═════ Records supplied ═════

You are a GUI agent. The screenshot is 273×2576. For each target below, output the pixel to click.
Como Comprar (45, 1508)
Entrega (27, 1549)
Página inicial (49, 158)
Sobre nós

═════

_What is required_
Copy each of the records above so that nothing differs from the original.

_Written solution_
You are a GUI agent. The screenshot is 273×2576. For each target below, output the pixel to click.
Como Comprar (45, 1508)
Entrega (27, 1549)
Página inicial (49, 158)
Sobre nós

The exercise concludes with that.